Demetriou’s secondary character, Doll With the Spirit of Deceased Human Nadja Inhabiting It, brings another embarrassing reveal to the episode, which turns out to be a highlight to Nadja’s float at the parade.
After fixing Nadja’s previously-undiagnosed supernatural hex, The Guide goes on to work on her doll’s most unfulfilled natural desires. This results in the most unexpected three-way the show has yet to explore, with Colin and Doll With the Spirit of Deceased Human Nadja Inhabiting It sharing Nadja’s body for a rousing duet with impossible harmonic possibilities.
“That scene was technically a pain in the butt, because we actually had prosthetics of each other on the back of our heads,” Mark Proksch tells us. “I had Tasia’s prosthetic face on the back of my head, and she had mine. You had to physically turn each time you needed to sing your part.

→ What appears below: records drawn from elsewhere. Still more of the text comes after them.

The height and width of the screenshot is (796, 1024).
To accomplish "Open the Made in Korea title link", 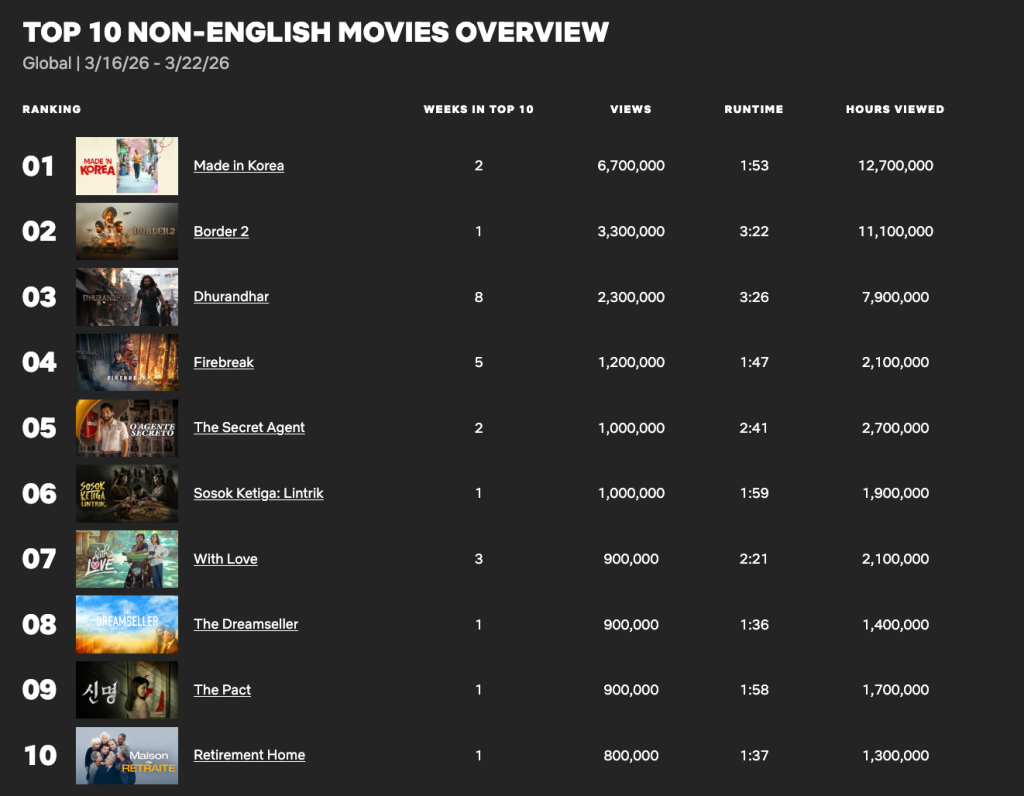I will (x=238, y=166).
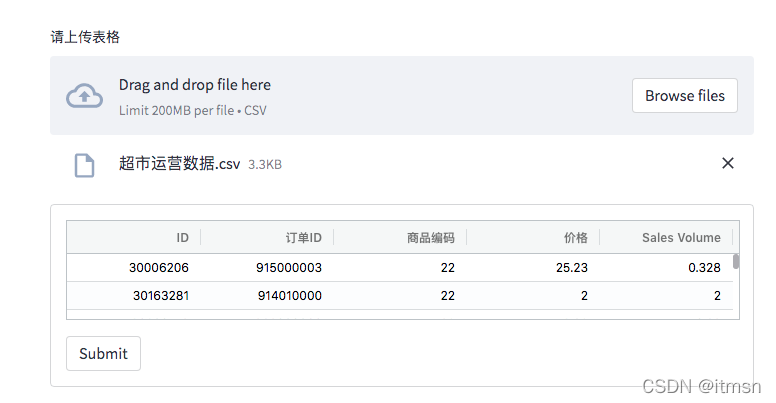Remove the uploaded 超市运营数据.csv file
This screenshot has width=776, height=403.
point(728,163)
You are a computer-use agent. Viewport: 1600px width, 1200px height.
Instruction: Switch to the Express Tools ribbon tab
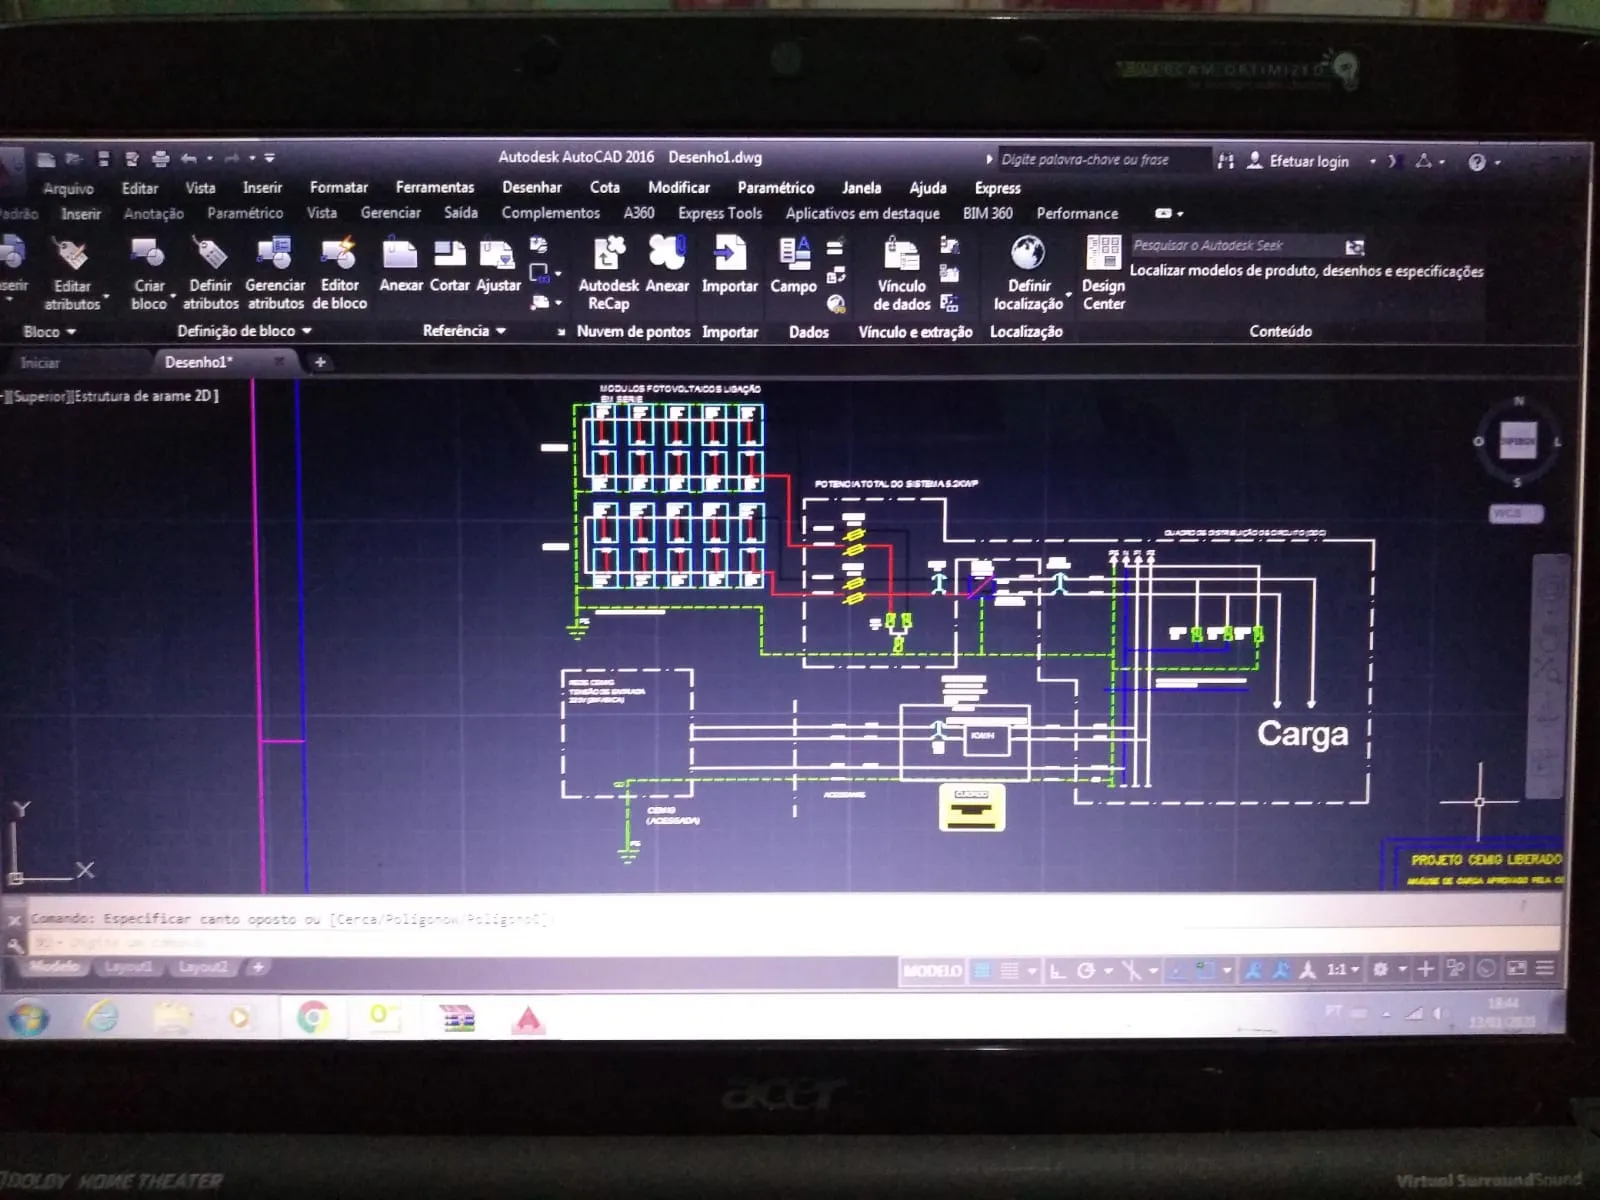click(x=719, y=213)
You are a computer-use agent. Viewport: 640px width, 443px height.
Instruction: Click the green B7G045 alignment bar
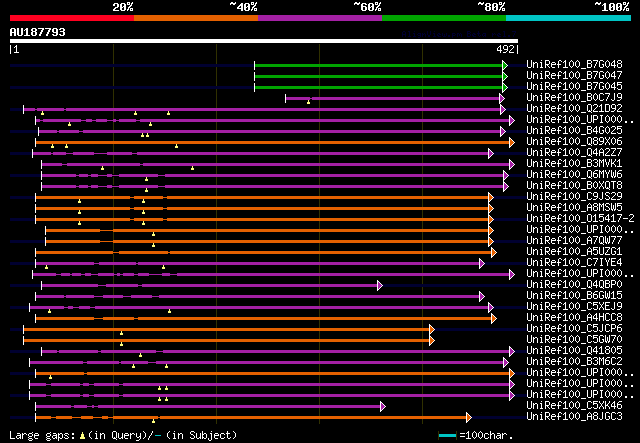tap(378, 87)
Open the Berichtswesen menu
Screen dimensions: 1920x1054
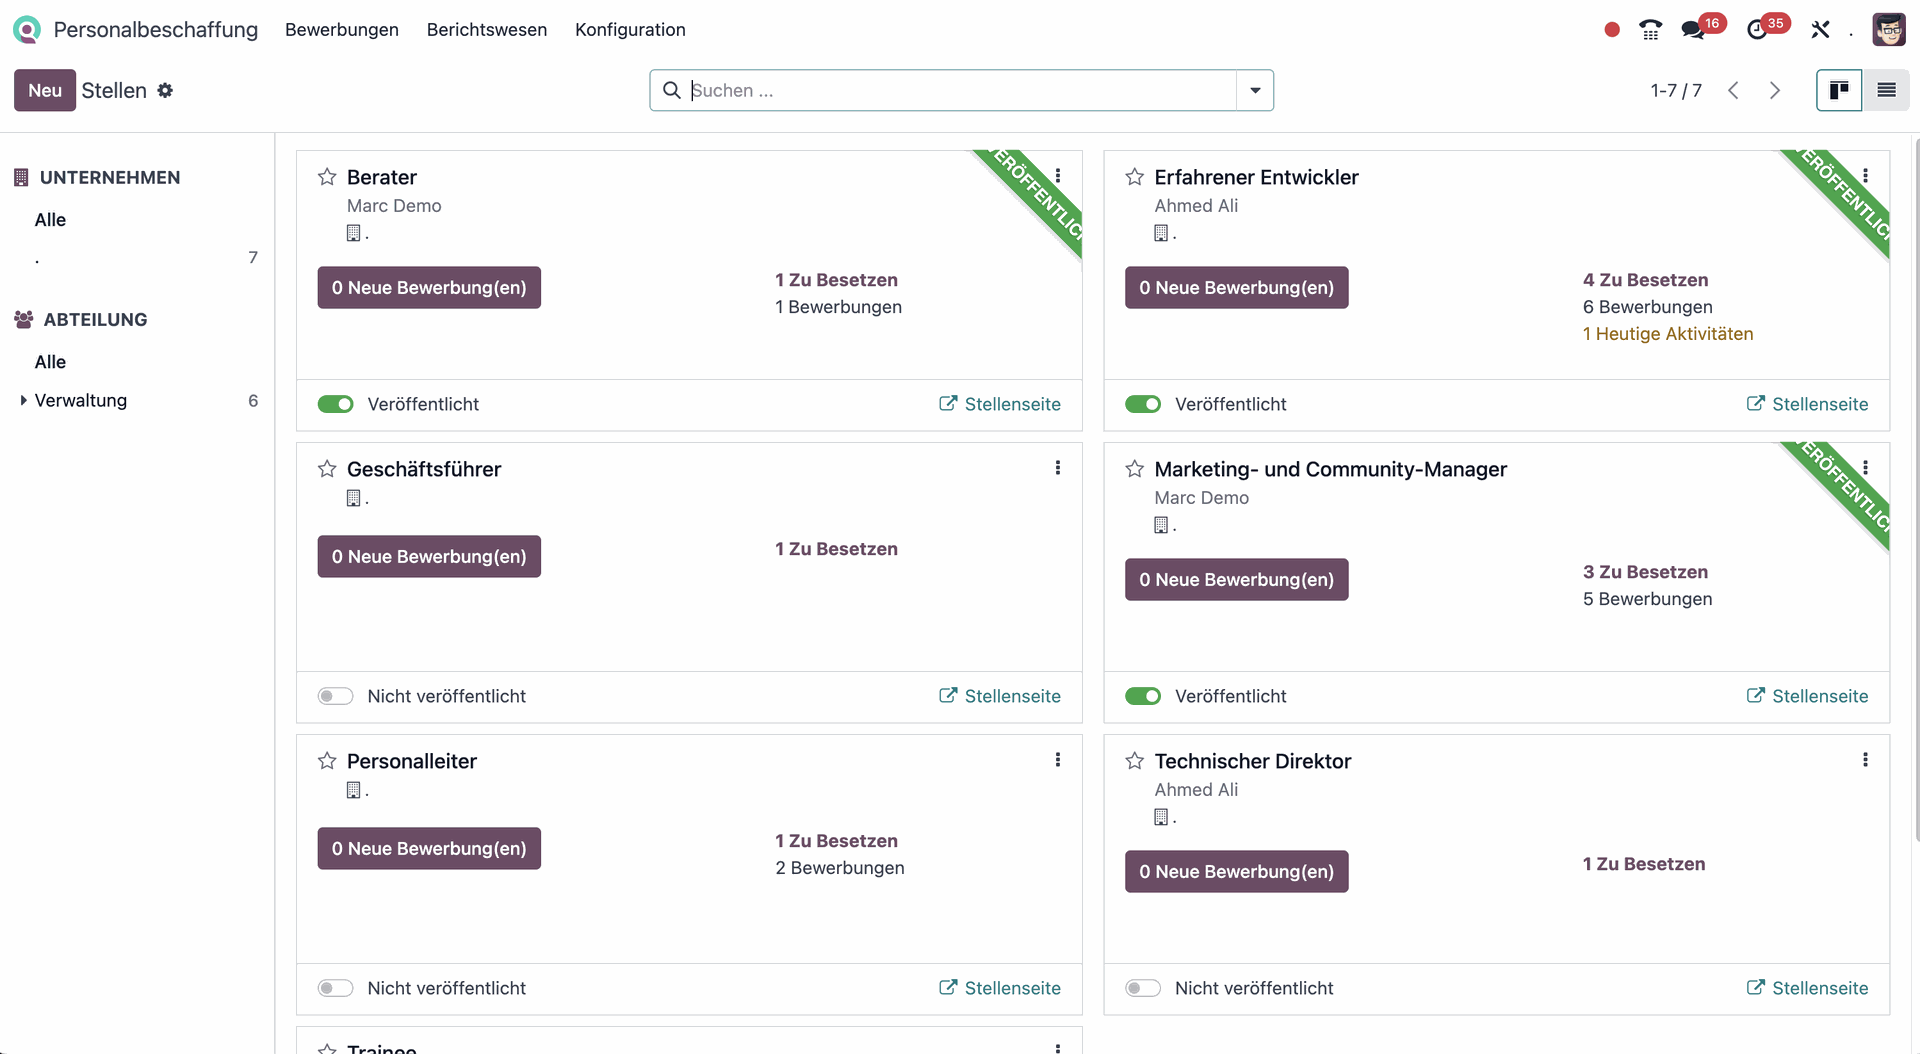tap(487, 30)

“That gives you a little insight into what is going through our minds during those scenes: Be funny, above all else; don’t get distracted by how uncomfortable you’re feeling; forget about having to sing in front of people, that shouldn’t even cross your mind; realize that all the complaints you’re having in your head are while you’re dressed like Nadja, but backwards; try not to screw up because Kayvan is freezing his bare ass off behind you; and just hope and pray you can get into your warm apartment before your feet fall off.”
With an endorsement like that, how can we not love a “Pride Parade” done in the shade of What We Do in the Shadows?
What We Do in the Shadows airs Thursdays at 10pm on FX.